My son (9) and I have been following the NHL season this year, watching the highlights from as many games as we can. In the most recent round of playoffs, he was really hoping that Winnipeg would defeat Nashville and move on to play Las Vegas. In truth, so was I, because I felt Winnipeg was playing better hockey, as well as to keep a Canadian-based team in the playoffs.
This is a music site, so I won’t belabour our love of the game. As you know, I play all sorts of music in the car for the kids, wherever we go it’s a different tune and they get to hear all sorts of things. Well, a few nights ago Winnipeg did, indeed, defeat Nashville (in the 7th and final game of the series!) to move on to play against Las Vegas in the next round (which is already underway). My boy and I were pretty happy about that.
Sitting there, after watching the highlights of the win, my boy says “Hey Dad, I’ll bet Nashville is singing ‘I… Hate… Winnipeg!'” And then it clicked for me – I’d played the Weakerthans for the kids at some point, and he remembered the big payoff line from their excellent tune, One Great City.
Sometimes, you just know when you’re parenting correctly.
We saw the Weakerthans in concert once, a few years ago, in Saskatoon. It was a great show. True, there’s little difference between the records and the live sound, so you get what you expect. This CD perpetuates the experience. Not that there’s anything wrong with that.
Weakerthans songs have always had a strong taste of smalltown Canadian life and realism. They could be from anywhere in this country, looking out weathered windows at an unforgiving landscape and dreaming of bigger things, different places and better weather. Their songs also beautifully embrace the small, neglected things in life, and Samson’s plaintive vocals feed all of this easily, particularly on the ballad-like tracks. The band’s music is the bedrock on which their particular brand of ennui is built. This collective of musicians complement each other perfectly.
Arguably, this record adds nothing to the collection. The songs are mostly note by note replications of the album tracks, and the live concert sound is largely removed. There’s a flubbed chord early in Plea From A Cat Named Virtute, and on a couple of tracks Samson starts out playing one speed and then clearly slows down as the song progresses. But none of these are damning points, it’s just the way it is. They were due for a live album at some point in the catalogue and, so, here it is.
Don’t get me wrong. A live record from one of the most thoughtful, consistently excellent rock bands in the country right now makes me very happy. I just wish there had been a bit more effort placed into making it stand out from their pile of great studio albums.
We love the Weakerthans.
So imagine our glee when news of a new record began to surface.
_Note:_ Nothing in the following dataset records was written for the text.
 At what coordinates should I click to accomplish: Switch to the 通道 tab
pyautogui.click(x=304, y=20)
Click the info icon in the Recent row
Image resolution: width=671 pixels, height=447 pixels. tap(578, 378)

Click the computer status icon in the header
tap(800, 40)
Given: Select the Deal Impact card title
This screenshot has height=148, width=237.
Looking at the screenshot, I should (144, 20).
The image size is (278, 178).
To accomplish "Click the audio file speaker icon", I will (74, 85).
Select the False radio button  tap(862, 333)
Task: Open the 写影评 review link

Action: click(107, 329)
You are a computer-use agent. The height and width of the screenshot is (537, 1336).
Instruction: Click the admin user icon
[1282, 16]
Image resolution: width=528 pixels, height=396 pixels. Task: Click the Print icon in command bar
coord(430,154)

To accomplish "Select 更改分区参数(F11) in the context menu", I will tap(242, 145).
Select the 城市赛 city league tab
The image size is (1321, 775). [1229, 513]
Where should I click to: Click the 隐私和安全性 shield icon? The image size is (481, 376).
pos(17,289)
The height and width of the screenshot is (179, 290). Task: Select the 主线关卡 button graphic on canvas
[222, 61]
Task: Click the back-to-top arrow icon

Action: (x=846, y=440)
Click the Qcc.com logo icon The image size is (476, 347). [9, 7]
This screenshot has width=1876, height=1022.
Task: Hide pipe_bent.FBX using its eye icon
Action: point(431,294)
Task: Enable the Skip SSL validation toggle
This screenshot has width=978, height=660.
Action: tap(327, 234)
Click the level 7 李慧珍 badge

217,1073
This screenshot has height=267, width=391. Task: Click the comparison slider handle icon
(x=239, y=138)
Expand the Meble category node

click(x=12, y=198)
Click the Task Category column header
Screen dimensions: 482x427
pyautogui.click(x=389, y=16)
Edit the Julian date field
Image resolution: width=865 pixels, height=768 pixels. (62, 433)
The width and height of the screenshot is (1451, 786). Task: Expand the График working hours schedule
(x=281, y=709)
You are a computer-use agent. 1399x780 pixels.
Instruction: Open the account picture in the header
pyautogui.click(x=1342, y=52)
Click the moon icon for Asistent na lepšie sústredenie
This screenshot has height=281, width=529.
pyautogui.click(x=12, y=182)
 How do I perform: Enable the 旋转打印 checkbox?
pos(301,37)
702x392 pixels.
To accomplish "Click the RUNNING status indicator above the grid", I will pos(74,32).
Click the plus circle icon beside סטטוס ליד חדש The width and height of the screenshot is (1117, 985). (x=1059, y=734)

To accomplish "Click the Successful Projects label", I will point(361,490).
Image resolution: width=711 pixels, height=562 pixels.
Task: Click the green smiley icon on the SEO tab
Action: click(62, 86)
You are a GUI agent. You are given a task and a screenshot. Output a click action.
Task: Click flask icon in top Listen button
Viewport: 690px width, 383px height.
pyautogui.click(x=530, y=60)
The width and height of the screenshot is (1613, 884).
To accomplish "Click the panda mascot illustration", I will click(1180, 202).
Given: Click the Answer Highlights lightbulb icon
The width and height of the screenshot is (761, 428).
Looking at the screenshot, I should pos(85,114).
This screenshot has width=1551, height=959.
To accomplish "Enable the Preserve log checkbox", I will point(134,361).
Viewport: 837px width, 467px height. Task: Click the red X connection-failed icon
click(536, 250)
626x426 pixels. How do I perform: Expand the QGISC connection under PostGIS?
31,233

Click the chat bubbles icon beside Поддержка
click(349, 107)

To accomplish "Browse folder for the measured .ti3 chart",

Especially considering that it’s been four years since Reconstruction Site. Of course, we wish they’d make a new record every five minutes (and they’d all be awesome too!), but they will likely always just do their own thing and we’ll love them for it anyway. Suffice it to say, we were ecstatic indeed.
This record is a perfect addition to their growing catalogue. You might think, if you only gave it a cursory listen, that it sounds just like their other records. But that’s a good, good thing. Really! The world they’ve created for this gem of a record has the slow, introspective and thoughtful tracks, just as there are the fast, intricate rockers that’ll get fists pumping in a live setting. It’s all here, and it’s all completely beautiful. Wahoooo!!
Even better, we are (as always) treated to songs that are intelligently constructed, and lyrics that are poetry set to music. I hate to say the word typical because you’ll think it’s meant to be somehow derogatory. What I mean with that word is that these players make awesome typical, and so in that sense this is a typical Weakerthans effort.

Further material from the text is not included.